As a child, Sven Freitag loved to sit inside cardboard boxes and pretend they were planes. He’d even draw his own ‘cockpit panels’ on the inside before ‘take-off.’ But today, as a member of the Aircraft Owners and Pilots Association (AOPA), Sven can skip the sketching altogether and authentically take to the skies.
“I turned my childhood dream into reality by earning my private certificate,” Sven said. “I’m now a commercial pilot who just [recently] passed 1,000 hours [in the air].”
In search of ways to add meaning to his air miles, Sven discovered volunteer flight opportunities at Angel Flight West, through which he has transported numerous passengers in need to medical treatment they can’t obtain locally.
“Flying solo, cross-country, just to look for several-hundred-dollar burgers didn’t sound too appealing,” Sven said. “[But] helping transport a blind patient, in a small aircraft, has probably been my most memorable moment.”

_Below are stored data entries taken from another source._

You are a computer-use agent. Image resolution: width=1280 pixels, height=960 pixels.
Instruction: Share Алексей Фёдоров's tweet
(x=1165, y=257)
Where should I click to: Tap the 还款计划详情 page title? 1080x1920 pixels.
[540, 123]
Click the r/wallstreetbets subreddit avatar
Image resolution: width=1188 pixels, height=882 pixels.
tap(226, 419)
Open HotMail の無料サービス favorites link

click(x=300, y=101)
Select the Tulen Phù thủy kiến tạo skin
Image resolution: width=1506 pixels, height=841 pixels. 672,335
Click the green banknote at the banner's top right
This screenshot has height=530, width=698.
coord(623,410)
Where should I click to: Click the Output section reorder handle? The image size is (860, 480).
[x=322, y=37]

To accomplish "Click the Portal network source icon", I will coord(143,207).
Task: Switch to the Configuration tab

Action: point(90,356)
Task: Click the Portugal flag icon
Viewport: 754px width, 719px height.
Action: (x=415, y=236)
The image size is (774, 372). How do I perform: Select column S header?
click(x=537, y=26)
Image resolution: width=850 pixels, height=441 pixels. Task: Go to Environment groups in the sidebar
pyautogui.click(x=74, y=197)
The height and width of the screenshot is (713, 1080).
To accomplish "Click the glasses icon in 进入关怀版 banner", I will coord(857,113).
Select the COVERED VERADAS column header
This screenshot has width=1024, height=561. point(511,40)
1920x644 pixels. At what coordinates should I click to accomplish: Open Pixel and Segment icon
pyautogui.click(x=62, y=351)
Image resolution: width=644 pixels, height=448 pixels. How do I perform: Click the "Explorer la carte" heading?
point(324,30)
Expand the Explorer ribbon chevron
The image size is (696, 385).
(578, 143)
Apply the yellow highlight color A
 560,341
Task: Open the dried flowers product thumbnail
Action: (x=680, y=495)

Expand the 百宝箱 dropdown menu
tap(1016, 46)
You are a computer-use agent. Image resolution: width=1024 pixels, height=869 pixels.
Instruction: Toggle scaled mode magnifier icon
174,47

As an AOPA member, Sven is part of a broad network of support that extends to every public-use airport across the United States. He’s proud to provide pilots with protection and information, and says he’s particularly grateful for that organization’s work to “preserve the privilege of flying, and to keep making it accessible to everyone.”
From his local airport of Boeing Field in Seattle, Washington, the former tech engineer who has worked for Amazon and Microsoft says he now has ambitions to earn a living in the air. In the meantime, Sven notes, he’s still making remarkable relationships nearly three years into volunteering with Angel Flight West.
“I have flown some [Angel Flight West] passengers several times now,” Sven said, “like Ronald from Idaho. I jokingly refer to these flights of mine as the ‘Nampa Express’.”
Whatever the name of Sven’s aircraft, fortunately for Ronald, this talented pilot has come a long way from the cardboard boxes of his childhood.